2. Wet your hands with tap water, add a drop of soap to your hands, then rub together to form a lather. Observe how much lather forms, then rinse off your hands.

3. Fill a sink with water and add about 1/8 cup of salt mixture to it. Use your hands to stir the water to help the salt dissolve. With your hands still wet from the salt water, add a drop of soap to your hands and rub them together to form a lather. How much lather formed this time?

4. Store the remaining salts in a jar, keeping the lid on tightly to keep moisture out. Use about 1/4 cup of the salts in your bath.

*Baby soda bottles are ideally sized for storing single use portions of bath salts. If using baby soda bottles, you may find it easiest to fill them using a funnel.

What Happened:

Most likely you found it easier to form lather (and more of it!) when using the water with salt rather than the water with no salt. This is because of the difference between hard water and soft water.

Most households in America have hard water. Hard water has a high mineral content, usually with calcium and magnesium, whereas soft water contains less of these minerals. Calcium and magnesium ions in the hard water react with the soap, forming insoluble gray flakes called soap scum rather than a lather. This means you need more soap to get clean and the bathtub gets a grimy ring around it from the leftover soap scum. One way to soften hard bath water is to add bath salts. The calcium and magnesium ions in the water are replaced with sodium and potassium ions from the salt, allowing the soap to lather much more easily. (If your home has soft water, you may not notice too much of a difference in how well the soap lathers in the water with your bath salts and the water without the bath salts. However, the salt and essential oils will still have a beneficial effect on your skin.)

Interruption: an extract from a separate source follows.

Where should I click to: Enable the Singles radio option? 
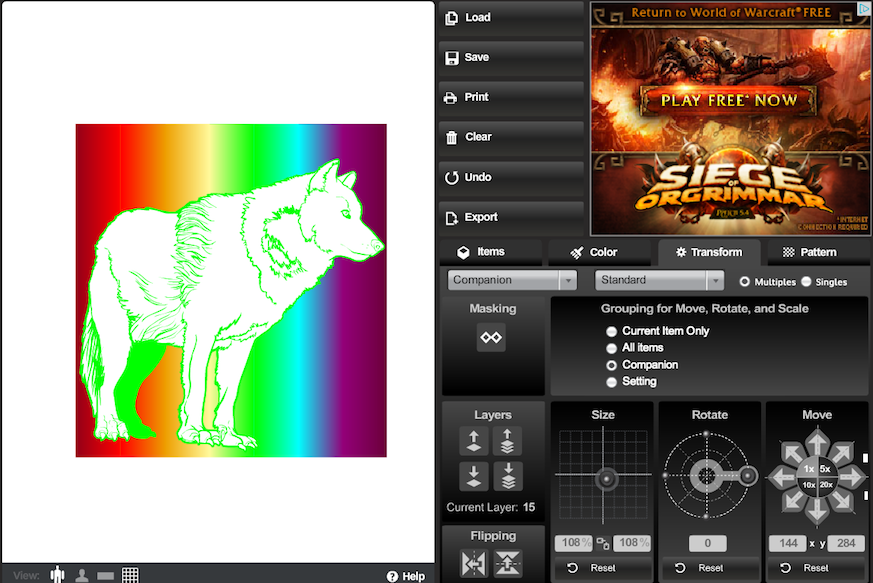pyautogui.click(x=806, y=282)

Another benefit of adding bath salts to your bath has to do with osmosis. Osmosis is the movement of water through a membrane (such as your skin) to achieve equilibrium. Your body contains water and salt, whereas an ordinary bath contains mainly water and very little salt. Therefore, water passes through your skin in an effort to balance the concentration of water and salt in you and in your bath. This excess water causes “pruning” (your fingers and toes wrinkle). Adding bath salts to the water causes a more equal balance of salt and water in both you and in the bath, so less water enters your skin and less wrinkling occurs. Salt is also thought to draw impurities and toxins out of your skin and soothes sore muscles!

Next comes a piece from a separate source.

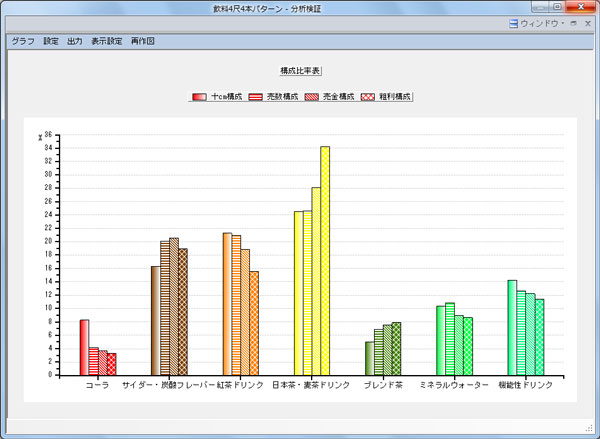Open the グラフ menu

point(22,41)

For further study, try these other fun spa science projects:

Homemade Lip Balm

using lip balm

Our lips have thin skin that doesn’t produce protective oils like the rest of our skin. This means it’s very easy for them to dry out with heat and cold and become chapped. Use the following recipe to make a natural lip balm that will moisturize and protect your lips! Most of these ingredients are available online or at health food stores. (Adult supervision recommended.)

What You Need:

  • Glass beaker or glass measuring cup
  • Saucepan and stove
  • 3 tsp. unbleached beeswax (in “pearl” form or grated and then measured)
  • 5 tsp. jojoba oil
  • 1 tsp. honey
  •  2 drops tea tree oil
  • Essential oil of your choice for flavor (e.g., coconut, citrus, peppermint)
  • Small clean jar (or other small container)

What You Do:

  1. Place the beeswax and jojoba oil in the beaker and then set it in 2-3 inches of water in a saucepan. Heat over the stove until the water boils and stir until the beeswax is melted.
  2. Remove from heat and stir in the honey and tea tree oil.
  3. When nearly cool, add 3-4 drops of your preferred essential oil flavor.
  4. Pour into the small jar.

What Happened:

Lip balm helps provide a protective layer on the lips that locks moisture in and helps heal chapping. The various ingredients in this lip balm work together to keep your lips soft and moist:

  • Beeswax is an emulsifier, helping keep the other ingredients smoothly mixed. It forms a protective barrier on your lips that holds moisture in the skin and prevents irritants from making contact.
  • Jojoba oil is a liquid wax from a desert plant and helps protect skin.
  • Honey is a sweet flavor, but also a skin moisturizer and can sooth irritated skin.
  • Tea tree oil acts as a natural antibacterial and antifungal.